Zu bearbeitende Aufgaben>
1) Beantworten Sie anhand des Textes über Krampusläufe diese Fragen:
(a) Wo war Jauk in seiner Jugend als Kramperl unterwegs?
(b) Wie viele Gruppen umfasste der Umzug in Schladming?
(c) Was geschah mit Teilnehmern, die eine Alkoholfahne hatten?
2) Schreiben Sie den Abschnitt des Textes über Krampusläufe neu, beginnend bei „War Jauk ein“ und endend bei „Übergriffe zu verhindern?“. Ersetzen Sie dabei „Böller“ durch „Knallkörper“.

War Jauk ein wilder Krampus?
Der Sturmchef verneinte. Er war nur "in seiner Jugend in Deutschfeistritz als Kramperl unterwegs". Seine Erinnerungen? "Man schwitzt unglaublich". Den Durst mit Alkohol zu löschen, wäre fatal gewesen. Daher "nimmt man die Maske ab. Wobei: Die Leute haben uns ohnehin gekannt".
Er selbst habe die Böller als "unangenehm in Erinnerung". Jauk denkt ebenso, die "Gewalt nimmt ab. Die Wahrnehmung, auch die mediale, aber hat sich verändert".
Was tun, um Übergriffe zu verhindern?
Wippel, der den großen Umzug mit 50 Gruppen mit 800 Kramperl und Perchten in Schladming veranstaltet hat, berichtete: "Wir haben Sperrgitter aufgestellt, Startnummern für jeden Teilnehmer - auch auf der Glocke." Und "wir haben alle Ausweise kopiert, damit man die Daten hat".
Die Security kontrollierte zudem die Ruten und nahm "Teilnehmer mit einer Alkoholfahne sofort aus dem Rennen". Wippel meint, dass der Aufwand immer größer würde. Er erinnerte an die vielen Sperrgitter oder Fahrzeuge zum Schutz, damit kein "Irrer in die Menschen rast".

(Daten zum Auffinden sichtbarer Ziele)

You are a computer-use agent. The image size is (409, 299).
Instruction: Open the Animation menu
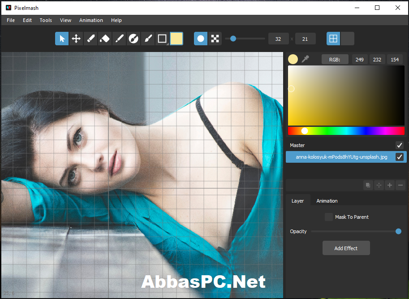click(91, 20)
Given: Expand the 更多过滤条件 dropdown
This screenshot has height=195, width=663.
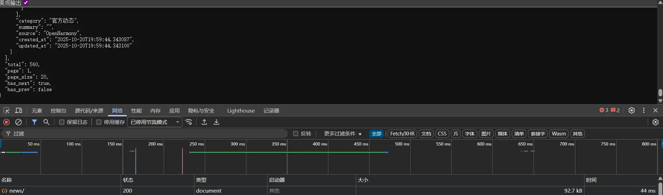Looking at the screenshot, I should 343,134.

Antworten je Aufgabe>
1)
(a) In Deutschfeistritz.
(b) 50 Gruppen mit 800 Kramperl und Perchten.
(c) Die Security nahm sie sofort aus dem Rennen.

2)
War Jauk ein wilder Krampus?
Der Sturmchef verneinte. Er war nur "in seiner Jugend in Deutschfeistritz als Kramperl unterwegs". Seine Erinnerungen? "Man schwitzt unglaublich". Den Durst mit Alkohol zu löschen, wäre fatal gewesen. Daher "nimmt man die Maske ab. Wobei: Die Leute haben uns ohnehin gekannt".
Er selbst habe die Knallkörper als "unangenehm in Erinnerung". Jauk denkt ebenso, die "Gewalt nimmt ab. Die Wahrnehmung, auch die mediale, aber hat sich verändert".
Was tun, um Übergriffe zu verhindern?